At the 2011 GDC conference, Epic introduced the Samaritan demo, which provided users a look at the next generation of videogame graphics. The demo utilized a host of advanced rendering techniques to create a realistic environment. The issue with the demo in 2011 was it took three GeForce GTX 580s to run the demo in real-time. At this years GDC, Epic showed the demo utilizing only one next-generation Nvidia Kepler GPU.
In addition to the power of the Kepler GPU, we see the benefit of Nvidia-developed anti-aliasing technique, Fast Approximate Anti-Aliasing (FXAA), aimed to improve upon the established success of Multisample Anti-Aliasing (MSAA), the form of anti-aliasing most commonly seen in today’s games.
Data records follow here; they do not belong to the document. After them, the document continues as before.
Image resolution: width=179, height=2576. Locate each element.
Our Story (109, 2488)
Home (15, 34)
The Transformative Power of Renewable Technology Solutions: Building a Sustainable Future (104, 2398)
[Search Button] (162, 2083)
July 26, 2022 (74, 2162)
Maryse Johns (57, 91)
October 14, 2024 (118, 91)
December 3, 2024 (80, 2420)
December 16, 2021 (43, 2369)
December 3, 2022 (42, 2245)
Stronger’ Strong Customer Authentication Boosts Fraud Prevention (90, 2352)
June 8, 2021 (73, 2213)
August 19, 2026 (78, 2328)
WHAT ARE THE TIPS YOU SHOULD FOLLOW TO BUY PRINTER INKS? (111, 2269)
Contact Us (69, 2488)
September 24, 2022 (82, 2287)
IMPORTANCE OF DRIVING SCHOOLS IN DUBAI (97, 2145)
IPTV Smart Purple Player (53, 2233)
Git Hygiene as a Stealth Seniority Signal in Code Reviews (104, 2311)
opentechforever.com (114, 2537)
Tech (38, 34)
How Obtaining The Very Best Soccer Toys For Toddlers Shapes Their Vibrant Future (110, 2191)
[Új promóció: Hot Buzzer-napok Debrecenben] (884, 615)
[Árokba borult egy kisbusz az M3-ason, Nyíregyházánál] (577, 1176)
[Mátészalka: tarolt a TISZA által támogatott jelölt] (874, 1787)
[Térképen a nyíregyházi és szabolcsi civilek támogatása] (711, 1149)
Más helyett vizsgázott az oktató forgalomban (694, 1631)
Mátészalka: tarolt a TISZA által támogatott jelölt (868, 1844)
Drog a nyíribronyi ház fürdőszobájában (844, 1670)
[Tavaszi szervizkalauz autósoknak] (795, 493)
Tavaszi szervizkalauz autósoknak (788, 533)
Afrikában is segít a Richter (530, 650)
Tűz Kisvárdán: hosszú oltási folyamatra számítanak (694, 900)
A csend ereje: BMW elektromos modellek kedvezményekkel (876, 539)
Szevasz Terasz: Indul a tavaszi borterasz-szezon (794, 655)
FXAA is used to smooth out jagged edges and improve visual fidelity, and anti-aliasing is key to creating the incredible sights of Samaritan.
"Without anti-aliasing, Samaritan’s lighting pass uses about 120MB of GPU memory. Enabling 4x MSAA consumes close to 500MB, or a third of what's available on the GTX 580. This increased memory pressure makes it more challenging to fit the demo’s highly detailed textures into the GPU’s available VRAM, and led to increased paging and GPU memory thrashing, which can sometimes decrease framerates. FXAA is a shader-based anti-aliasing technique,” however, and as such “doesn't require additional memory so it's much more performance friendly for deferred renderers such as Samaritan,” according to Ignacio Llamas, a Senior Research Scientist at Nvidia who worked with Epic on the FXAA implementation.
As reported earlier, we recently saw the first images of the Nvidia GK104 Kepler card and now we are starting to see some visual performance benefits with Kepler. Most reports have Kepler slated for releasing later this month, though still no official word from Nvidia yet.